▸ **AIM OF THE EXERCISE**
Print the records below exactly, with no pictures.
=== Begin Enclosure ===
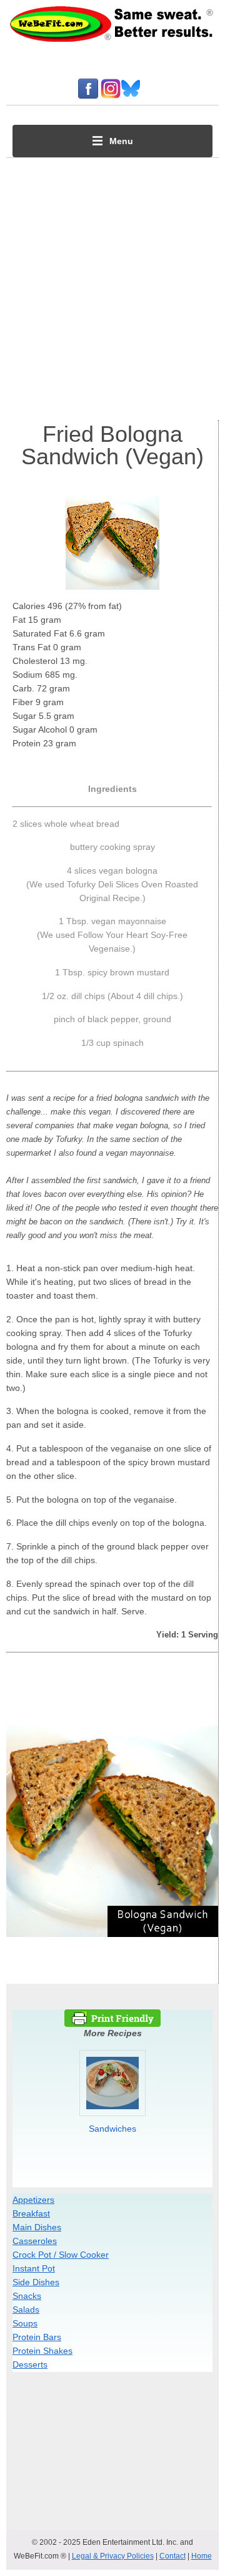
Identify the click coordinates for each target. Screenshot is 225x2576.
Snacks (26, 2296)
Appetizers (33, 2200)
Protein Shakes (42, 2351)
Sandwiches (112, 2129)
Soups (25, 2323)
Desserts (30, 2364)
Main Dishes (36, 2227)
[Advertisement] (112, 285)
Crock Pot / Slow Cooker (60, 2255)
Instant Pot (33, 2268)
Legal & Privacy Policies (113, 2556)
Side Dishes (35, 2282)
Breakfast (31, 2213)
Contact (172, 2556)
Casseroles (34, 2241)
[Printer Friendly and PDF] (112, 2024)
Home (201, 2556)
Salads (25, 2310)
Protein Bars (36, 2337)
=== End Enclosure ===
▸ **EXERCISE RESULT**
Identify the click coordinates for each target. Screenshot is 225x2576.
Snacks (26, 2296)
Appetizers (33, 2200)
Protein Shakes (42, 2351)
Sandwiches (112, 2129)
Soups (25, 2323)
Desserts (30, 2364)
Main Dishes (36, 2227)
[Advertisement] (112, 285)
Crock Pot / Slow Cooker (60, 2255)
Instant Pot (33, 2268)
Legal & Privacy Policies (113, 2556)
Side Dishes (35, 2282)
Breakfast (31, 2213)
Contact (172, 2556)
Casseroles (34, 2241)
[Printer Friendly and PDF] (112, 2024)
Home (201, 2556)
Salads (25, 2310)
Protein Bars (36, 2337)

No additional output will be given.